Foot Patrol: When it comes to her efforts to protect Canada’s Great Lakes, Josephine Mandamin walks the walk—literally.

In the spring of 2012, Josephine Mandamin, an Anishinabe elder originally from the Wikwemikong Unceded Reservation on Manitoulin Island in northern Ontario, will receive her bachelor of arts from Sault Ste. Marie’s Algoma University. But when it comes to water conservation and the role that aboriginal women can play in those efforts, she’s long been the one doing the teaching. Since 2003, Mandamin has led the annual Women’s Water Walk, which began with the circumnavigation of Lake Superior. Walks around Lakes Michigan, Huron, Ontario, and Erie have followed in the years since.

Why does she do it? Mandamin says that the decision to “walk for the water” wasn’t so much a deliberate choice as a natural response. “It was something that needed to be done,” she says. “It was prophesied by our grand chief, Eddie Benton-Banai, that thirty years from now—this was in the year 2000—an ounce of water is going to cost as much as an ounce of gold if we continue with our negligence. I felt like I needed to do something about that.”

The problem, she says, is that most people are waiting for somebody else to deliver a solution to the ongoing problem of freshwater depletion. “They think that some scientist will come up with something. There just seems to be complacency about everything.” Instead, Mandamin thinks that we could learn from the traditional aboriginal view of water as a living thing that deserves to be respected rather than a commodity that needs to be managed. “We think of it as something very special,” she says. “You have a kinship to it, like you would with your mother and grandmother. You wouldn’t sell them off, and it’s the same with water—it’s prostitution of our water if we sell it.”

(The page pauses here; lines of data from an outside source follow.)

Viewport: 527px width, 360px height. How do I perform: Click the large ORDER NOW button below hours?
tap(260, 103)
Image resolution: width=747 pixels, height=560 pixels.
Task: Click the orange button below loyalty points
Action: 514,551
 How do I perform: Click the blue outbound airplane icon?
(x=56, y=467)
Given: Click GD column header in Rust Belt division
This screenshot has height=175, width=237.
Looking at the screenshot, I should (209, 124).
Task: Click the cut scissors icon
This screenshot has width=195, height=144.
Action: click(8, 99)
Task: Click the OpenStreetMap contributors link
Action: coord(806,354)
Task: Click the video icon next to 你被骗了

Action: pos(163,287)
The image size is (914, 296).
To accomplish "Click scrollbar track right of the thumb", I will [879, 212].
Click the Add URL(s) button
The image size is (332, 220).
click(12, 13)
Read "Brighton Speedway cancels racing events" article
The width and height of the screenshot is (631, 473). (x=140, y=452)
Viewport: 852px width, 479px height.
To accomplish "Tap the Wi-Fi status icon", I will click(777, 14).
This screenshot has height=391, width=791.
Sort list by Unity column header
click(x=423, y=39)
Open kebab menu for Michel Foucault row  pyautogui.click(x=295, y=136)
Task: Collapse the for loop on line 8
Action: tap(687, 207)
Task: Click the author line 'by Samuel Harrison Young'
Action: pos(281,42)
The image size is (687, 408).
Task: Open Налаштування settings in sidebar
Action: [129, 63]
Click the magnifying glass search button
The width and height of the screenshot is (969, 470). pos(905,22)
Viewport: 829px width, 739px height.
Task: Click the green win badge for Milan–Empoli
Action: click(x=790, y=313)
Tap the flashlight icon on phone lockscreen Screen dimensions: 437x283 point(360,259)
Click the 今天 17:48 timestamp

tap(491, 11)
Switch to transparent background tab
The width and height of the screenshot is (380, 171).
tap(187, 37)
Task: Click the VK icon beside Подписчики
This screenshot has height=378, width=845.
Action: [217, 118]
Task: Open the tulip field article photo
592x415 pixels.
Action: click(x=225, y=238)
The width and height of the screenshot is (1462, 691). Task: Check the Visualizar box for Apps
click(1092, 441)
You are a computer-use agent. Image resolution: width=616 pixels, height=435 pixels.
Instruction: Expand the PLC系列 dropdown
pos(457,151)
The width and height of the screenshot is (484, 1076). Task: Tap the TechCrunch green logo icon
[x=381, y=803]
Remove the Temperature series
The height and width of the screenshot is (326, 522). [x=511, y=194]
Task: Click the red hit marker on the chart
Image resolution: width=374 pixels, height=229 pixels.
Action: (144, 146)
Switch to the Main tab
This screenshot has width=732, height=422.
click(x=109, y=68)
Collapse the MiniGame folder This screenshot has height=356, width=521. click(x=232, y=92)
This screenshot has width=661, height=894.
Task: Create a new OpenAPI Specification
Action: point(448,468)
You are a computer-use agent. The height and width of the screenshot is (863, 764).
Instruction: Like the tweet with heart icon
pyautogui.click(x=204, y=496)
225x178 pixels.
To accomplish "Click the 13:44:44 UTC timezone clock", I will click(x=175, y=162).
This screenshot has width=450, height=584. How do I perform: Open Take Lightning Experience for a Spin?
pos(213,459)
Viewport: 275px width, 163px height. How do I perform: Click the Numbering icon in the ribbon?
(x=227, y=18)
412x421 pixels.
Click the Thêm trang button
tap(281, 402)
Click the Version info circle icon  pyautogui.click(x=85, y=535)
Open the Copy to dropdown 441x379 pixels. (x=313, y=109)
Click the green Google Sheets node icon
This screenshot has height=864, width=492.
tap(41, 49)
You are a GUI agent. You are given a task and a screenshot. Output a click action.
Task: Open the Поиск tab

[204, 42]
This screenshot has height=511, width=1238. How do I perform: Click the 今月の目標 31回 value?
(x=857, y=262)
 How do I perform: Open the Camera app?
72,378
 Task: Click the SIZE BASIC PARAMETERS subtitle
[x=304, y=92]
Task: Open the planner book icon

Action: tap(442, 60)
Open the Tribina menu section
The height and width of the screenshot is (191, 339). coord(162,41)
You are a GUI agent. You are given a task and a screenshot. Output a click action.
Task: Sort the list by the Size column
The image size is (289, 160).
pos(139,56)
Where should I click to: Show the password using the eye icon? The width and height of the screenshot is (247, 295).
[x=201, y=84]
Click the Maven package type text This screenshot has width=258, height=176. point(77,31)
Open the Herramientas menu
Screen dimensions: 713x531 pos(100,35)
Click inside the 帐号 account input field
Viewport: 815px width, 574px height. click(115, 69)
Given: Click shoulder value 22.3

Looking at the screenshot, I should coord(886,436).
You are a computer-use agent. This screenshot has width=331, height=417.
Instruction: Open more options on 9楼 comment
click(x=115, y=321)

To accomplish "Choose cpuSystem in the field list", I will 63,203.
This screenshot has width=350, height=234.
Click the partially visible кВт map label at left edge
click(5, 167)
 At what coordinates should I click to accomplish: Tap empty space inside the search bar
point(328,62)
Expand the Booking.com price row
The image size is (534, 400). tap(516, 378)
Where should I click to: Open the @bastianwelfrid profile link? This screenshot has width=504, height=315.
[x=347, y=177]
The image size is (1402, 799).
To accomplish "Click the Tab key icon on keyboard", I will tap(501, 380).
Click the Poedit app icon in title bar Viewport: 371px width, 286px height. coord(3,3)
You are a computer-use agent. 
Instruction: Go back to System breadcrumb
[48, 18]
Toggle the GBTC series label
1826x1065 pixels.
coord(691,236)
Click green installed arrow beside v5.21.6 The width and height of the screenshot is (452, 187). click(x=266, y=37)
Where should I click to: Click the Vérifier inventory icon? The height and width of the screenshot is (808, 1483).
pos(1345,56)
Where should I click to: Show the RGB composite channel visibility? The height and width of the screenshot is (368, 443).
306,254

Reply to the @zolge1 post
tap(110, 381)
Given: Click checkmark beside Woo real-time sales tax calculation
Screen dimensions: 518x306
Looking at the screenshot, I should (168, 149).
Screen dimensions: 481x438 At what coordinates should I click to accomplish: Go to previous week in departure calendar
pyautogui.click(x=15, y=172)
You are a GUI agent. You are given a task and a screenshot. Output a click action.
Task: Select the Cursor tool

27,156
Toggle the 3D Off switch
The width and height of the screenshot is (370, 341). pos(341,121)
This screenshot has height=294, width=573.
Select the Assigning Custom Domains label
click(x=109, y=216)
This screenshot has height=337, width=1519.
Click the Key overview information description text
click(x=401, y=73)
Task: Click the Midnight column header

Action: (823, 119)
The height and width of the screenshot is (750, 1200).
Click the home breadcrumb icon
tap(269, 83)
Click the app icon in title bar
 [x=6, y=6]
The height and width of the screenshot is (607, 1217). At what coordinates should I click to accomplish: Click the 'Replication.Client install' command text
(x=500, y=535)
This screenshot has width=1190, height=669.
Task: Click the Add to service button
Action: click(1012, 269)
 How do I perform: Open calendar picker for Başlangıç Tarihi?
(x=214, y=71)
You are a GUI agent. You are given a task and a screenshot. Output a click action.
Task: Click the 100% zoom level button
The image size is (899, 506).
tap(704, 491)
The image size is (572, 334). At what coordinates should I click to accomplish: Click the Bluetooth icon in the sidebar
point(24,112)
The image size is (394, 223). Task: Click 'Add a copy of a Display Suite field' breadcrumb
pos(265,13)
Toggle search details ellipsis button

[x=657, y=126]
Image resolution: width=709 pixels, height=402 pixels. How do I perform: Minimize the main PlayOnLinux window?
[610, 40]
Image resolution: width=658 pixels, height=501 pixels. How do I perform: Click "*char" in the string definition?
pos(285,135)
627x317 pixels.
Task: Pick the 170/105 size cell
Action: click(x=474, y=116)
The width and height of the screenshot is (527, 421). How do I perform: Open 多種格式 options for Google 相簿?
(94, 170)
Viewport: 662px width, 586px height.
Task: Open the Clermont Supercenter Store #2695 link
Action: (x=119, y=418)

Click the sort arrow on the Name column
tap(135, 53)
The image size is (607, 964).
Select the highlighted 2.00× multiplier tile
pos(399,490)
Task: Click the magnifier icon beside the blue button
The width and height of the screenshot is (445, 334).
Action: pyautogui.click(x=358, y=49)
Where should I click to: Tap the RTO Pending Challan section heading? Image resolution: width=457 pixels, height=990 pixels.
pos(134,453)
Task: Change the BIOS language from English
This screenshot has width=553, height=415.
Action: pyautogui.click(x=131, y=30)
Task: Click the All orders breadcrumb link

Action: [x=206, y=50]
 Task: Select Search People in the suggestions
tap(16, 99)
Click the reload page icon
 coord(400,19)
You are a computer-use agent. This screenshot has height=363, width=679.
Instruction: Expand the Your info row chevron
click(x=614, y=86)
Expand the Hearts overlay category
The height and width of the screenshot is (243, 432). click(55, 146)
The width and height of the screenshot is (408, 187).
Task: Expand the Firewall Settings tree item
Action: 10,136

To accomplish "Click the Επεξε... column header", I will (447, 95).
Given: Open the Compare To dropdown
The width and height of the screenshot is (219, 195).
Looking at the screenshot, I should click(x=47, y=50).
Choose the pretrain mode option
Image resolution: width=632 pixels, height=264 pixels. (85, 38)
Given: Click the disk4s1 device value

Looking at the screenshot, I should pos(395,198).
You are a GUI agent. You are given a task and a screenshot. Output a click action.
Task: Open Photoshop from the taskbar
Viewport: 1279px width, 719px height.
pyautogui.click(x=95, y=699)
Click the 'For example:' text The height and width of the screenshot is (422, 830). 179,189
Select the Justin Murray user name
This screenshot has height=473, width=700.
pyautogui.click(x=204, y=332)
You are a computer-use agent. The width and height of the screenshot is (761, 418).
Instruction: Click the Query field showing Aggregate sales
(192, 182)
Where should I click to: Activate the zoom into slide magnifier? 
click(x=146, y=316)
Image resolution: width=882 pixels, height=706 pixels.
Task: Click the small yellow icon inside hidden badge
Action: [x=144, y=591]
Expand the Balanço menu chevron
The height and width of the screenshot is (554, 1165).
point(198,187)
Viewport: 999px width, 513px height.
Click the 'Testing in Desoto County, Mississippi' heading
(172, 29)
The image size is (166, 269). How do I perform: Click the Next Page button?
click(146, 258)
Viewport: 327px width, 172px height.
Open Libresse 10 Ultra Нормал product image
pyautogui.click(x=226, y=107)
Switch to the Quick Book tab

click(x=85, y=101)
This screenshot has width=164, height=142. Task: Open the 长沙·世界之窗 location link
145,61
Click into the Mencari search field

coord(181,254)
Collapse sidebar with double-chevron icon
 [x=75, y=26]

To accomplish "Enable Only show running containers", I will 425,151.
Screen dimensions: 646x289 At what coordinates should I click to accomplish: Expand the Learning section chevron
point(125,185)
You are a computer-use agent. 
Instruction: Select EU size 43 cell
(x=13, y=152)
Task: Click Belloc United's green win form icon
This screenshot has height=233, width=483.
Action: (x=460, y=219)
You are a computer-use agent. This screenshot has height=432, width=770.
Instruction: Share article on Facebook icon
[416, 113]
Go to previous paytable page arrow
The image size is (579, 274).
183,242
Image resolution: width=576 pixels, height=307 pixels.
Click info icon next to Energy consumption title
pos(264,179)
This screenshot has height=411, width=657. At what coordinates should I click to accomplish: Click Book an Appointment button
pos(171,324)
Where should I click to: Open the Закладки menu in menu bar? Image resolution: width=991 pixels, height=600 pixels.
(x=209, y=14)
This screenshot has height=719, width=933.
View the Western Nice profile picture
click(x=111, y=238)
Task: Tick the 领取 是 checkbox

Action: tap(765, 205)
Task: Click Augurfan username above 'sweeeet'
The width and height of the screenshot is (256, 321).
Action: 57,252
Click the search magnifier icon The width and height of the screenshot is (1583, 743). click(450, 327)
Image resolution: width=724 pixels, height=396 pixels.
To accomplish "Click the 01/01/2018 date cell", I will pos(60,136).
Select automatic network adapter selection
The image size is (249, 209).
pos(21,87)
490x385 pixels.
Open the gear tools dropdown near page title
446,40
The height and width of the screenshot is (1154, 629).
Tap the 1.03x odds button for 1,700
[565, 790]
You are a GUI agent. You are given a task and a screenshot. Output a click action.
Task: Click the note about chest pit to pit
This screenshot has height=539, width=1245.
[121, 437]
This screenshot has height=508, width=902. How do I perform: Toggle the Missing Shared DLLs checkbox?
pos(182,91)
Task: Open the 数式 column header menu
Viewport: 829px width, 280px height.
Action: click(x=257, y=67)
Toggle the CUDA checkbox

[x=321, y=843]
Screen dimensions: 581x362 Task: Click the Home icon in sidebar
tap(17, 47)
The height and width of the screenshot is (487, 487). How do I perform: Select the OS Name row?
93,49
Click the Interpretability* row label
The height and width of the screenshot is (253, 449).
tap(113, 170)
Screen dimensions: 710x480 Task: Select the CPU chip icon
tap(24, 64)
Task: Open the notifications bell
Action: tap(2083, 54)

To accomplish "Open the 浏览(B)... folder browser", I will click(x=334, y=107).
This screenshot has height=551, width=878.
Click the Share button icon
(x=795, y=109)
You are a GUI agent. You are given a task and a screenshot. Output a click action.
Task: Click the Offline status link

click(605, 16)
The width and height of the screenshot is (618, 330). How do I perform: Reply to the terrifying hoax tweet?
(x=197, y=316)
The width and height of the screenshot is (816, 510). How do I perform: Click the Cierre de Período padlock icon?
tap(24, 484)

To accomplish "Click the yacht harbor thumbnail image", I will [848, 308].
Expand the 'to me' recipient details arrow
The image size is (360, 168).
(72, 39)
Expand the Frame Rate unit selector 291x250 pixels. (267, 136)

Mandamin is a supporter of Japanese author and entrepreneur Dr. Masaru Emoto’s work. He has theorized that the chemical structure of water can be influenced through prayer, music, or even attaching written words to a container filled with it. “As a child, I knew that water could feel, water could sense, water could hear what you’re saying to it and could carry your messages,” Mandamin says. “There is spirit in the water that we really have to pay attention to, and if we do we can hear it ringing—ringing or singing.”

Mandamin is planning another walk for 2012 that will circumnavigate Lake Nipigon, a smaller lake that drains into the Nipigon River before feeding into Lake Superior.

She believes that her expeditions are having a positive influence on the attitudes of the people she meets along the way. “When they see us walk the talk, they come and ask us what we’re doing. They really want to know what they can do about it in their own community, and we try to tell them that our role is to take care of the water and we need to look at it in terms of seven times seven generations from now—what are we going to leave for our next generations? Are they going to see Lake Superior dried up—is that what we’re going to leave behind?” — Max Fawcett

“There is inspiration in Josephine’s compassionate, simple approach to highlighting the importance of water in everyone’s life.”